DOCUMENT EXCERPT:
*** Block opens ***
# Find the number of shots required for the probability to hit the target becomes 0.9, if the chance of hitting the target is 0.4 per shot.?

What I tried to do is this:

I formed a series which describes the probability the gun will hit the target after each shot:

0.4 +0.6*0.4 +0.6*0.6*0.4 etc etc

But I do not know what method I can use to determine the LEAST number of terms which will add up to 0.9 or more.

Relevance

sum of n terms of a geometric series 1+ r + r^2 + r^3 + ....+ r^n = (1-r^n) /(1-r)

H = hits the target

H' = does not hit the target

P(H) + P(H')P(H) + P(H')P(H')P(H) + ..... = 0.9

P(H) = 0.4

.4 + (0.6)(0.4) + (0.6)^2 (0.4) +..... (0.6)^(n-1) (0.4) = 0.9

0.4 ( 1+(0.6)+(0.6)^2 + .... +(0.6)^n ) = 0.9

(0.4) ( 1- (0.6)^n) / (1-0.6) = 0.9

1-(0.6)^n = 0.9

-(0.6)^n = -0.1

(0.6)^n = 0.1

n log(0.6) = log(0.1)

n = log(0.1) /log(0.6) = 4.5 = 5 (rounded)
*** Block closes ***
YOUR TASKS:
A. In the shooting probability thread, what is the chance of hitting the target on each shot?
B. Continue the shooting probability thread from where it stops.

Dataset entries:
*** Block opens ***
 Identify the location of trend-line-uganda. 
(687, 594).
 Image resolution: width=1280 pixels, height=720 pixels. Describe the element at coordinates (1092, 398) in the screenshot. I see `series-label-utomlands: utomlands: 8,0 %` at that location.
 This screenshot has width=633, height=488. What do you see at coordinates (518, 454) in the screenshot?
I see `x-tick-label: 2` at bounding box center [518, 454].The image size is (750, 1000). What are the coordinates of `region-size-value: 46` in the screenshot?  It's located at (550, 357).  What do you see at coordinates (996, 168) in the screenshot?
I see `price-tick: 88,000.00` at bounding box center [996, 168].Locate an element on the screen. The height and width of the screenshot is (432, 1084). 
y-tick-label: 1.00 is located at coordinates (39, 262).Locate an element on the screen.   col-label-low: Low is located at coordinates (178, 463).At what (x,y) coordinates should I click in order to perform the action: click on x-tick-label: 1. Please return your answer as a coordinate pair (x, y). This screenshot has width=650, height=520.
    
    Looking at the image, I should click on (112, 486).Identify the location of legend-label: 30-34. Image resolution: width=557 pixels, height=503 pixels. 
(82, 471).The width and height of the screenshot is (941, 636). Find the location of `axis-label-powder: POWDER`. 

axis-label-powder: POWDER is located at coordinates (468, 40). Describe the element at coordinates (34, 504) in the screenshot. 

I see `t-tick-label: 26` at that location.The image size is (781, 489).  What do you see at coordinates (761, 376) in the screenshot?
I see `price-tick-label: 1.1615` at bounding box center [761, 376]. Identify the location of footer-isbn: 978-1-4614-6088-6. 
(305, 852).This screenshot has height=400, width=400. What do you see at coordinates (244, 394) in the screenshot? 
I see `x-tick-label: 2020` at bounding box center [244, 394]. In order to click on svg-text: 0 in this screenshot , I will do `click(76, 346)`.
*** Block closes ***
OUTPUTS IN ORDER:
A. 0.4

B.
• Anonymous
6 years ago

chance of missing is .6

chances of having zero hits after go n = .6^n

so after 1 go you have a .6 chance of no hits, then .36 chance of no hits in 2 goes

therefore after n goes, the chance of at least 1 hit is

1 - (chance of no hits)

=1 - .6^n

need 1 - .6^n = .9

.6^n = 1 - .9 = .1

.6^n = .1

n log(.6) = log(.1)

n = log(.1) / log(.6) = 4.51

4.5 shots isn't possible though, but if you remember thaAT we need

1 - .6^n >= .9

so after 4 goes

1 - .6/^4 = .87

after 5 goes

1 - .6/^5 = ..92

1 - .9^4 =

• You do want the probability of MISSING a lot of times to be reduced to 0.1, so you want

(0.6)^N < 0.1. This isn't too hard:

N*log(0.6) < -1

N*(0.778 - 1) < -1

Looks like N needs to be 5.

Check: 0.6^4 = 0.1296 and 0.6^5 = about 0.08. Yes, 5 shots are needed.